知的障害児と家族の支援からはじまり、気がついたら発達障害、不登校、子どもの貧困などいろいろと。関西某所で悩みの尽きない零細NPO代表の日々。

自閉症の障害学がはじまる

 今日、書店で見つけて、いま風呂で半分ほど読んだ。

自閉症の社会学―もう一つのコミュニケーション論 (SEKAISHISO SEMINAR)

自閉症の社会学―もう一つのコミュニケーション論 (SEKAISHISO SEMINAR)

 これはすごい。
 自閉症研究にも障害学にも足らない(ように自分には思えていた)問題意識を、しっかりと社会学軸足を残しながら深めている。自閉症研究に社会学的な視点がもちこまれるのは、これまでもっぱら「自閉症の社会的構成」を暴露しようとする文脈の中だったように思う。
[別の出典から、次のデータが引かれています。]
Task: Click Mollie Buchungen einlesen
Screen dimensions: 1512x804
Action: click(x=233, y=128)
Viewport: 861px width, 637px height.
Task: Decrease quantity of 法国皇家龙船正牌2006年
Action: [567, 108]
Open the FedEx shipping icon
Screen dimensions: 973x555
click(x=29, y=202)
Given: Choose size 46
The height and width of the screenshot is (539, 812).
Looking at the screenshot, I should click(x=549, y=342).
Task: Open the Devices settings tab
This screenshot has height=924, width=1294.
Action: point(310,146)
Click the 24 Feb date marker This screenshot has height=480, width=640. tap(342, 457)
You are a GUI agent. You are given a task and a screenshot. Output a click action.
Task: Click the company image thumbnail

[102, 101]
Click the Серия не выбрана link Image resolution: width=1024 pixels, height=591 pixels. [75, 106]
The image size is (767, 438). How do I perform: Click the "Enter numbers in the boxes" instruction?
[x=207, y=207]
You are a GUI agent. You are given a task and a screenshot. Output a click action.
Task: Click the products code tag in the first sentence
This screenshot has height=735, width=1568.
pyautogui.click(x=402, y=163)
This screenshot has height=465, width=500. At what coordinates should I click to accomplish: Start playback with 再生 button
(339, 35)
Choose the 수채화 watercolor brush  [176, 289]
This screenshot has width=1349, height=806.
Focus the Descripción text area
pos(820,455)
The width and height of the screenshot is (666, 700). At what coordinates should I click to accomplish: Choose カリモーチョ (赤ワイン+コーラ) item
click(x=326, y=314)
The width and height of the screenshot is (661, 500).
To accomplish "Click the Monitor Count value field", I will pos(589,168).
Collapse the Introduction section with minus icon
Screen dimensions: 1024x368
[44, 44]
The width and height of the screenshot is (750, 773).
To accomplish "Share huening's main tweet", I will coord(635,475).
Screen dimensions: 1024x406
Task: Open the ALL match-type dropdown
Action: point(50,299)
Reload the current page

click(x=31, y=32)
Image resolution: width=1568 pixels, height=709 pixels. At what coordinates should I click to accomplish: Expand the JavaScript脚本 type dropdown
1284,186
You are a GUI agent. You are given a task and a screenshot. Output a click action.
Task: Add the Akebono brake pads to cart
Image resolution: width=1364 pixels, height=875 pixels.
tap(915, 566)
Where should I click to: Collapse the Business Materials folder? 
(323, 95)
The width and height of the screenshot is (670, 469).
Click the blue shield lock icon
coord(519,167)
それはそれとして有意義だけれど、ずっと物足らなさを感じていた。自閉症者と定型発達者の分断がいかに社会的に生み出されたのかをアピールしても、行き着く先は「私たちは連続している」ということに過ぎず、問い直されるものが小さすぎやしないかと。
 5章まで読んだ限りであるが、著者は人々によって自明に思われている「普通」の社会がいかに多くの前提から成り立っているのかを、自閉症理論社会学的な検討を通じて丁寧に描き出している。そこで活用されている社会学理論はもっぱら基本的なものばかりだ。入門書に書かれている程度の内容でしかない。しかし、それが自閉症の例を用いることで、これまでとは違う入口から「社会(学)」を捉えなおすことに結びついている。ギデンズの「構造化」とTEACCHの「構造化」が並べて説明される本がかつてあったろうか。ニキ・リンコとデュルケムをつなごうとする本がかつてあったろうか。
 もし自閉症と日ごろ関わっている者が社会学を勉強したいと思ったら、どんな入門書よりも先にこれを読んだらいいし、社会学や障害学を学ぶ者が自閉症について考えたいと思ったら、必ず読んでおくべき本になるだろう。まだまだ第一歩とは思うし、内容の多くは問題提起にとどまっているが、この本から自閉症の障害学が始まっていくんじゃないだろうかと思う。自分が最初にやりたかったのだけれど、こんなに幅広くわかりやすく書く力は全くない。焦点を絞り込んで、いつか深めてみたい。
 著者は自閉症児のパパで、50歳の理論社会学者。こういうものを最初に書くのは、若手の障害学者あたりだろうと予想していたのだが、読み始めてすぐに「これは『研究者』として中途半端に自閉症の人々と接するだけの者には書けない」と気づいた。ここにも「自閉症の障害学」の困難さがあるのだろう。